Effect of Coexpression of Reproductive ACT1 and Constitutive ADF9 on Plant Development. (A) Twenty-five-day-old wild-type plant, single transformants overexpressing ADF9 (A2P:ADF9) and misexpressing ACT1 (A2P:A1), and a double transformant (A2P:A1&ADF9) coexpressing ACT1 and ADF9. Note the dwarf stature of the double transformant. (B) Protein gel blot analysis of ACT1 in leaf samples. Top blot probed with MAb45a to show ACT1 protein. Bottom panel probed with anti-PEPC antibody. Wild-type and the normal single transformant overexpressing ADF9 contain no ACT1 protein. (C) RT-PCR analysis of ADF9 expression.
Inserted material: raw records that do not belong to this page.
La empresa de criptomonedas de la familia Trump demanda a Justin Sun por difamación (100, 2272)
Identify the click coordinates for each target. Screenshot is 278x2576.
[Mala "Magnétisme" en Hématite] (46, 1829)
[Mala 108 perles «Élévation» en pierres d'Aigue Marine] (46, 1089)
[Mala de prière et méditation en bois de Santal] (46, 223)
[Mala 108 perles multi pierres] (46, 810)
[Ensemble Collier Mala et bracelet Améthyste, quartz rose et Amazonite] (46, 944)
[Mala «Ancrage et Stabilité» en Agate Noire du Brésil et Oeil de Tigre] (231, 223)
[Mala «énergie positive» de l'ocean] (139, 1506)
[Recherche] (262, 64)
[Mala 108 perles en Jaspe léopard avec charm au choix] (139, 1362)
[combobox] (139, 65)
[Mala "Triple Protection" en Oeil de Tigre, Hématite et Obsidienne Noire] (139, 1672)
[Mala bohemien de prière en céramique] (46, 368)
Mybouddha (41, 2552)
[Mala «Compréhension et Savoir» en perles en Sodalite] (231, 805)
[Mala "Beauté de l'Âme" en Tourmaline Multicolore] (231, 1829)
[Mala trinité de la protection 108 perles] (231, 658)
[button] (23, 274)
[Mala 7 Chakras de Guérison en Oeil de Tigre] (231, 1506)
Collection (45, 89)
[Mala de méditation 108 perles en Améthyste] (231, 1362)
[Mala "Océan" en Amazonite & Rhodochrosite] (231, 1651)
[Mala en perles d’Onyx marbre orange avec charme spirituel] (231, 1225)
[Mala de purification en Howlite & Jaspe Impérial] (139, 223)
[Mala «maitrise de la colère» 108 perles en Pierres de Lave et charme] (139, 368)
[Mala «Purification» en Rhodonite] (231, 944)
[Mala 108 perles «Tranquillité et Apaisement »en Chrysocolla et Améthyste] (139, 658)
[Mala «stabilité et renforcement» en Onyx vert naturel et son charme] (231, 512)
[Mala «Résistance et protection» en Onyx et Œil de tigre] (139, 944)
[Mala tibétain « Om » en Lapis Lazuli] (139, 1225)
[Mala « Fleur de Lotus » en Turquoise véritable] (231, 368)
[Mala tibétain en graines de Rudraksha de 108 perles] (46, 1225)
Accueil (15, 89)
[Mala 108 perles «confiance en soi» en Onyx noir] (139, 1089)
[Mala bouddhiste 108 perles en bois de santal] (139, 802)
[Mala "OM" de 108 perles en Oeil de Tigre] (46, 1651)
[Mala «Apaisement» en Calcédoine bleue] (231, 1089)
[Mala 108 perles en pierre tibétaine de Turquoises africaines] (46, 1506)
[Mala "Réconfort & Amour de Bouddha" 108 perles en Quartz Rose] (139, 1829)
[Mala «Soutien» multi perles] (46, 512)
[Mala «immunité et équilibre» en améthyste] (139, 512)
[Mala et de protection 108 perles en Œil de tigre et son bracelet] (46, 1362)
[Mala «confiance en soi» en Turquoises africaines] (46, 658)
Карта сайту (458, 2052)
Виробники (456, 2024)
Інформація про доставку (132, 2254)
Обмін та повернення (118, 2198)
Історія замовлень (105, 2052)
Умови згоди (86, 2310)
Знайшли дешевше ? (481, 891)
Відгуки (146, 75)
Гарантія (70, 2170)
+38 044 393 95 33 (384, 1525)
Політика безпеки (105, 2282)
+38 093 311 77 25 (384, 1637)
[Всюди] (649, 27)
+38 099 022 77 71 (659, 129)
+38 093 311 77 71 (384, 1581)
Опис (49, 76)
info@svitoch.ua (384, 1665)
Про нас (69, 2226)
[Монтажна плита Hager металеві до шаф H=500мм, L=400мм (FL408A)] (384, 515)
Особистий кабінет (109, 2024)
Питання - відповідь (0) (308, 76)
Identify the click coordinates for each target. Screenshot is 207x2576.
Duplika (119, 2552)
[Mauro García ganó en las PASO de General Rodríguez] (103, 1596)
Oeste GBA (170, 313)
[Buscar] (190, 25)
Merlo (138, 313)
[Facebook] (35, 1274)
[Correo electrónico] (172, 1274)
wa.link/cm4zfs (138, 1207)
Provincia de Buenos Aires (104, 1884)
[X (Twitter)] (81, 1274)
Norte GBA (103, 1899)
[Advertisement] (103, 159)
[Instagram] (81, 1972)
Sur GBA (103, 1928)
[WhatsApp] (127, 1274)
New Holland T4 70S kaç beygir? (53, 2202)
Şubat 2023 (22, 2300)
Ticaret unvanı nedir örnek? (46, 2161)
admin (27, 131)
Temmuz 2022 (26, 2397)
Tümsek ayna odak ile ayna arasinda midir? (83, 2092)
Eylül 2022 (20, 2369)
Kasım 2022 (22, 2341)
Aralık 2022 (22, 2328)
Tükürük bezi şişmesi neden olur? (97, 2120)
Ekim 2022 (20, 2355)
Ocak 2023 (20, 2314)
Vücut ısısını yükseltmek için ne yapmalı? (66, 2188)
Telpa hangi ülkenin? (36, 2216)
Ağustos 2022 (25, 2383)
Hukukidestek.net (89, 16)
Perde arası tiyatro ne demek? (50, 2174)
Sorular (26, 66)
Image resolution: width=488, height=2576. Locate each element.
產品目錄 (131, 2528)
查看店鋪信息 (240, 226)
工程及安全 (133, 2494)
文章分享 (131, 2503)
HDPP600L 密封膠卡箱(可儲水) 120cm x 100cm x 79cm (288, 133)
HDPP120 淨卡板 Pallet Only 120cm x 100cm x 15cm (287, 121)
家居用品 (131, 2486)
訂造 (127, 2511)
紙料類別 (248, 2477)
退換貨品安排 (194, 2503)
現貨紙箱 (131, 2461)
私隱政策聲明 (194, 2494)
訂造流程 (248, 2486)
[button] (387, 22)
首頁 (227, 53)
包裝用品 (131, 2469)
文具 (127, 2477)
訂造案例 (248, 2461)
The single A2P:ADF9 transformants and the double A2P:A1&ADF9 transgenic plants have >100 times the level of ADF9 transcripts than the wild type and plants misexpressing ACT1. Because of lack of ADF9-specific antibody, the levels of ADF9 expression are monitored here by RT-PCR analysis. (D) Adult double transgenic plants coexpressing ACT1 and ADF7 (left) and ACT1 and ADF9 (right). (E) Protein gel blot showing the levels of ACT1 protein in the double transgenic plants shown in (D). Probed with reproductive actin-specific MAb45a.